Why So Sensitive? Truth Behind Sensitive Teeth

January 19th, 2015 | Uncategorized | Comments Off on Why So Sensitive? Truth Behind Sensitive Teeth

Why So Sensitive? Truth Behind Sensitive Teeth

sensitive toothTooth sensitivity is something that affects a number of people. It is often caused by eating or drinking something hot, cold, sweet or acidic. Under normal conditions, the underlying dentin of the tooth (the layer that immediately surrounds the nerve) is covered by the enamel in the tooth crown, and the gums that surround the tooth. Over time, the enamel covering can get thinner, thus providing less protection. The gums can also recede over time, exposing the underlying root surface dentin.
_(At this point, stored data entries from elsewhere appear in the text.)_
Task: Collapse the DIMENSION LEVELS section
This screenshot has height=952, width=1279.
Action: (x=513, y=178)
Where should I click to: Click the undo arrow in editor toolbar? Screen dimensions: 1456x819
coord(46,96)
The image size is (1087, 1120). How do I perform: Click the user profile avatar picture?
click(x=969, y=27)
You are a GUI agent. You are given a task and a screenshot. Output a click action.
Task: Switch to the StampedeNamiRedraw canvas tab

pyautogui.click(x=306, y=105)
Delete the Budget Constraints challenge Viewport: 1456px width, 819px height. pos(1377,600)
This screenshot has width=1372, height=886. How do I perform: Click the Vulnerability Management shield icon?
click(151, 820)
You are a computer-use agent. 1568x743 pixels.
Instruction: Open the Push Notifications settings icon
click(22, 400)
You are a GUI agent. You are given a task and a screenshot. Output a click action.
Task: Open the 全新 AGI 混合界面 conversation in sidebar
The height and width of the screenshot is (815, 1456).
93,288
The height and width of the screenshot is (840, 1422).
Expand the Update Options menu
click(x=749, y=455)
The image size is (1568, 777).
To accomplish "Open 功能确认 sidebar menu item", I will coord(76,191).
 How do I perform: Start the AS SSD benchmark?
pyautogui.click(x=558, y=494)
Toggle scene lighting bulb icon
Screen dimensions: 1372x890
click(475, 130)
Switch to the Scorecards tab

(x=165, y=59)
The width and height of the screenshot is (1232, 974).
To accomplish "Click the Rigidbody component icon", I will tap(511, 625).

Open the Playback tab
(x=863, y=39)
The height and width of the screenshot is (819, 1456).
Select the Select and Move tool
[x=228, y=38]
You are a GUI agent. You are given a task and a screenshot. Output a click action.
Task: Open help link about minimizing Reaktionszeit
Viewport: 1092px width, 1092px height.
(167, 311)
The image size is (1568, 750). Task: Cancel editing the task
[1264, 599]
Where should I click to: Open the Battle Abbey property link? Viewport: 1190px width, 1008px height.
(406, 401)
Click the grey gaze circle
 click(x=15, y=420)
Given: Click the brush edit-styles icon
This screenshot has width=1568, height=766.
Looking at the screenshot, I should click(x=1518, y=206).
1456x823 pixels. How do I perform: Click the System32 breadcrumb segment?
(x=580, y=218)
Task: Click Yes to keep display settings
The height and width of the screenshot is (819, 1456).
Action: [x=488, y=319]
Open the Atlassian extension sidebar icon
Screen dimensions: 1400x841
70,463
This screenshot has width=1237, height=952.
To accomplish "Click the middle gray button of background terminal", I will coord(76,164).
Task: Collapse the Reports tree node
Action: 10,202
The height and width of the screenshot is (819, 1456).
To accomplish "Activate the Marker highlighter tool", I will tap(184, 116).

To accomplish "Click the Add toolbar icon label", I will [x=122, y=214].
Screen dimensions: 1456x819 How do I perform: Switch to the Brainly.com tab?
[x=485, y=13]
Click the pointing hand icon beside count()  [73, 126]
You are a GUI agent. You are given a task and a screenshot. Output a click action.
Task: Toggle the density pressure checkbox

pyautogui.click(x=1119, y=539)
The dentin contains a large numbers of pores or tubes that run from the outside of the tooth to the nerve in the center. When the dentin is exposed, these tubes can be stimulated by changes in temperature or certain foods. Here is an image of what the dentin tubes look like under the microscope:


What causes it?
Exposure of the dentin can occur due to a number of factors. Some of the more common reasons are:

Gum recession due to age or improper tooth brushing
Acidic beverages (such as soda) that cause enamel erosion and dentin exposure
Tooth grinding – this may actually cause most or all of the teeth to feel sensitive
Brushing with a very abrasive toothpaste, brushing incorrectly and/or brushing more than three times a day could result in a loss of enamel
Gum disease, which can result in gum recession
A chipped or fractured tooth may expose the dentin

In addition, some dental treatments can cause sensitivity. Treatments such as such as teeth whitening, professional dental cleanings, having braces put on or getting a filling placed have been known to cause sensitivity during or after the procedure.

What can I do about it?
The first step in doing something about dental sensitivity is to find out what the cause is – a dental professional can help you with this. If the sensitivity is due to exposed dentin, there are a number of steps you can take, as can your dental professional, to help reduce the sensitivity. These can include:

Using a very soft bristle tooth brush
Brushing correctly to help prevent abrasion of the enamel and recession of the gums
Using a toothpaste specially formulated to help reduce sensitivity
The dental professional can:
Apply a fluoride varnish on the sensitive areas to help strengthen the tooth
Prescribe a high fluoride tooth paste to use every day
Place a dental restoration to build up the areas that have lost enamel

In the end, whether you need an in-office procedure or over-the-counter products, the most important step is to see a dental professional so that he or she can determine the cause of the tooth sensitivity and help you find a solution that will work.